L’histoire de l’engagement au cours de la planification du LORP est longue, elle a duré près de huit ans jusqu’à ce que la planification soit achevée et que le projet, dans sa forme finale, puisse être mis en œuvre. Elle a commencé en 2009 lorsque Clinton Devon Estates a commandé un rapport sur le drainage actuel et la gestion des inondations de la Basse Otter. Ce rapport énumère dix interventions, petites et grandes, que le domaine doit prendre en considération et sur lesquelles il doit se prononcer. La première sensibilisation en dehors du domaine a eu lieu en 2013 et comprenait une réunion à laquelle participaient une organisation locale de la société civile , l’Environment Agency, le Devon Wildlife Trust, South West Water et le East Devon District Council, c’est-à-dire un mélange de représentation de la société civile , des autorités statutaires et locales.  Lors de cette réunion, les participants ont estimé à l’unanimité qu’il valait la peine d’étudier une approche de réalignement géré dans la vallée inférieure de l’Otter. 
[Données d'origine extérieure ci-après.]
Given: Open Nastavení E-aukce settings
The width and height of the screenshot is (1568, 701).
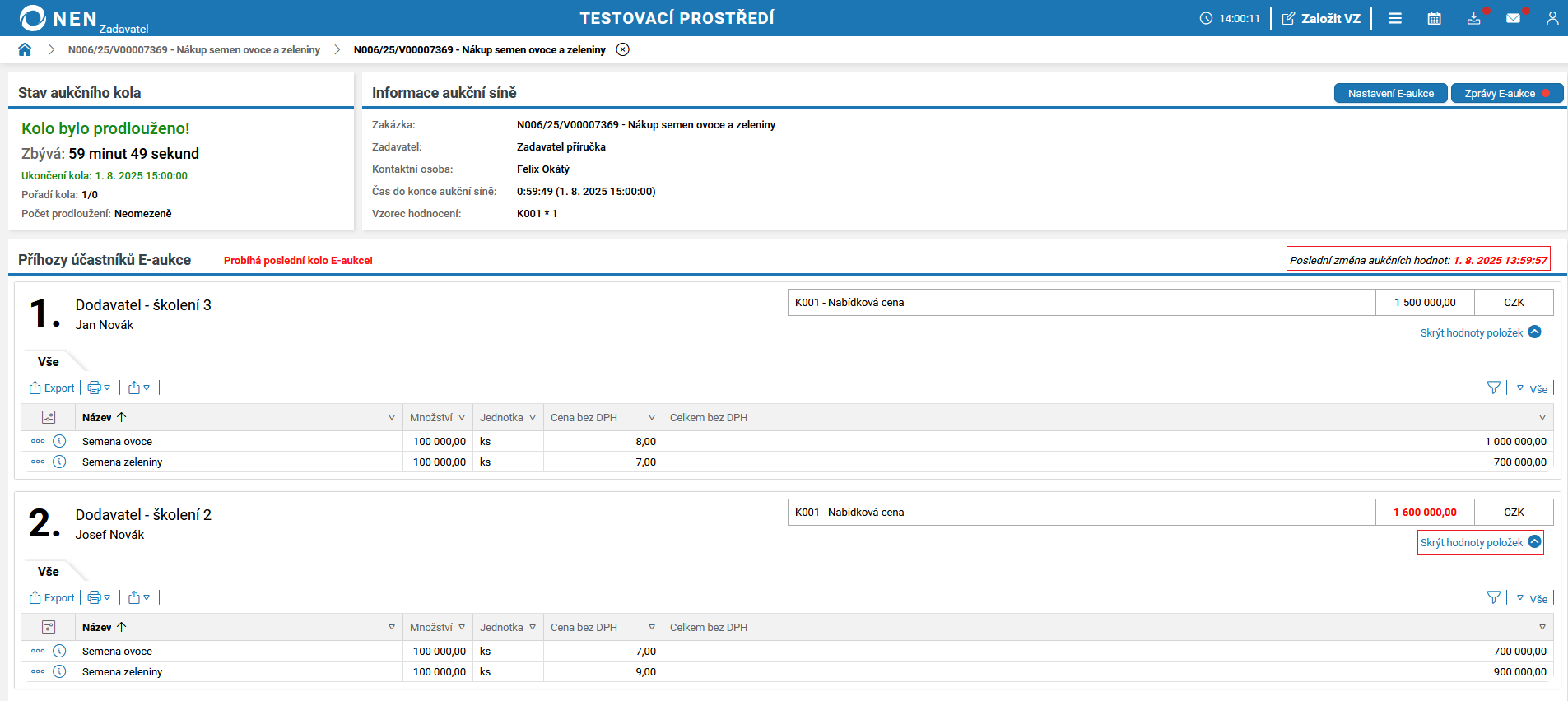Looking at the screenshot, I should (1390, 93).
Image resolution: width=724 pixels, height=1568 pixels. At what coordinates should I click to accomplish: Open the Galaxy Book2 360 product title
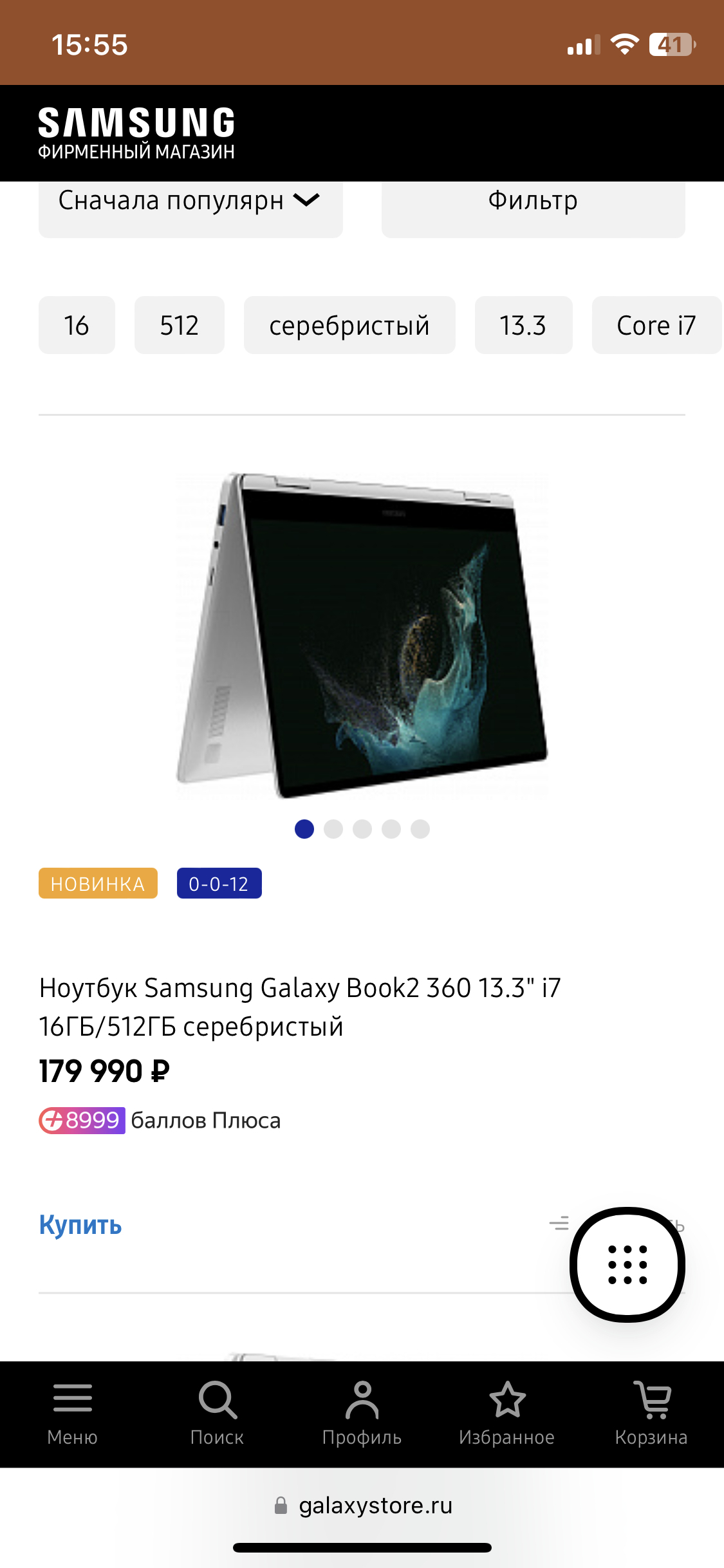[301, 1007]
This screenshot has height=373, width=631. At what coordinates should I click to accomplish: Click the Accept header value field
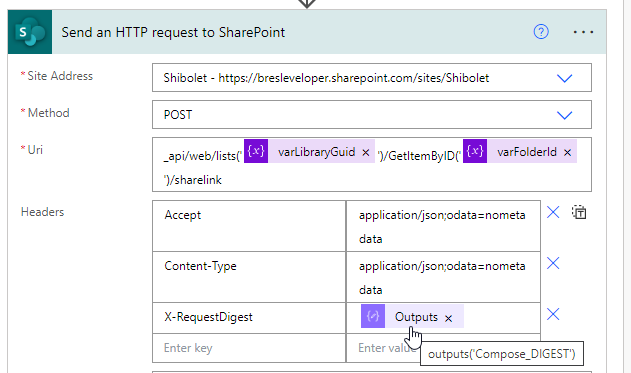click(443, 226)
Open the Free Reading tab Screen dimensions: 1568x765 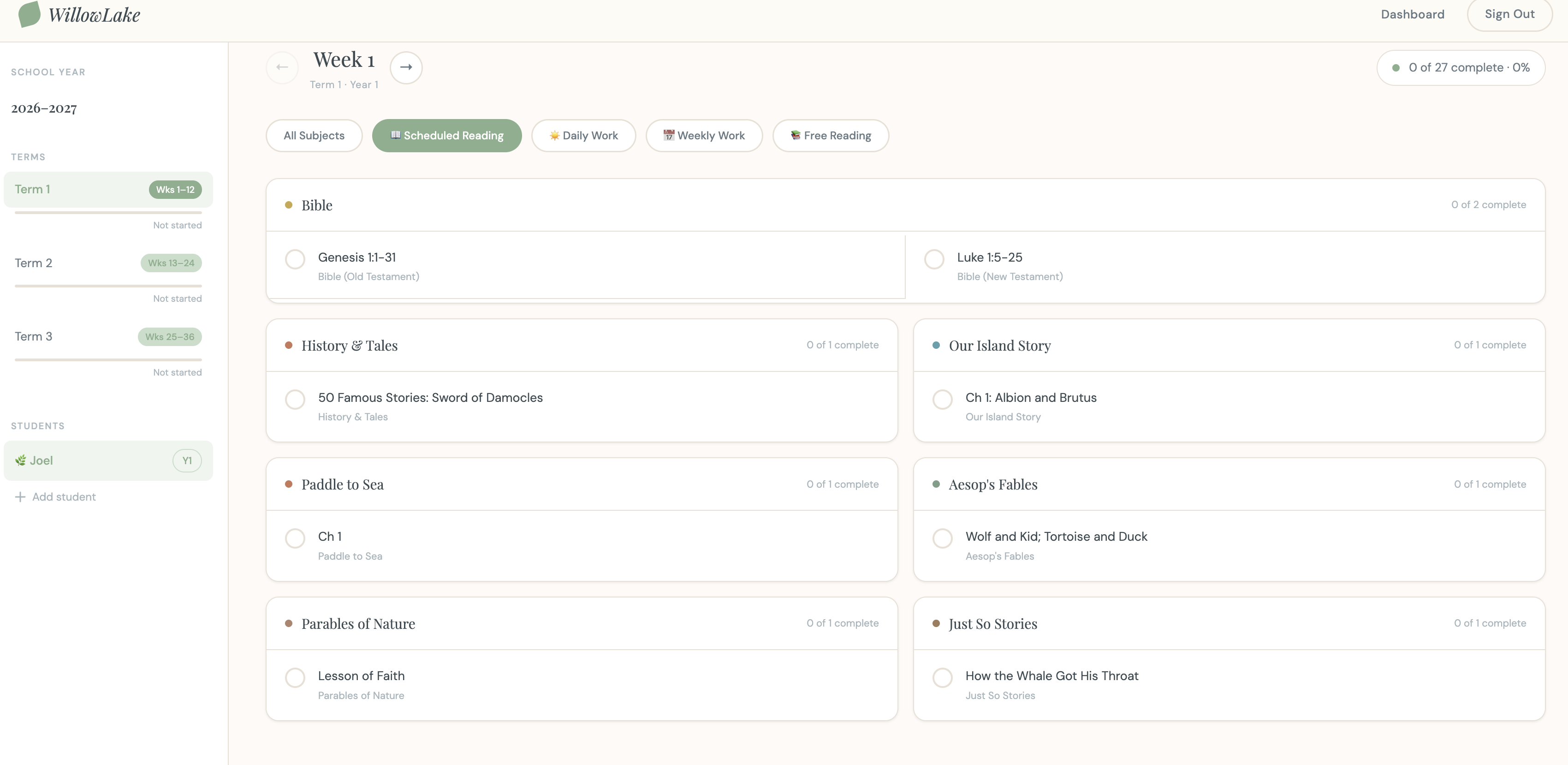coord(831,136)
S’en est suivie une série d’autres engagements précoces avec les parties potentiellement concernées, notamment le club de cricket local et l’équipe des droits de passage publics de l’autorité locale. La sensibilisation s’est ensuite élargie à partir de 2013 avec des articles sur le sujet et les premières propositions soumises aux bulletins d’information et aux journaux de la communauté locale. Des critiques ont depuis été émises selon lesquelles un concept assez fortement défini était déjà en tête à ce moment-là, avant une consultation publique plus étendue. Cette observation est probablement vraie, mais les plans, tels qu’ils étaient, étaient certainement mal définis. En un sens, tout ce qui était légal, finançable, techniquement possible et bénéficiait de l’accord des propriétaires fonciers était sur la table des discussions. Cependant, on a peut-être manqué une étape qui consistait à avoir des discussions réfléchies et non dirigées sur la basse vallée de l’Otter pour déterminer quels étaient les problèmes (s’il y en a), tels qu’ils étaient perçus par un groupe plus large de communautés locales. Perçoivent-ils les problèmes et les solutions de la même manière ? Cela dit, il est parfois plus facile de présenter quelque chose comme une idée à discuter et d’entamer une conversation. À plusieurs reprises, lors de l’engagement initial, il a été demandé à l’équipe de projet de partir et de revenir lorsqu’il y aurait quelque chose de plus tangible à commenter.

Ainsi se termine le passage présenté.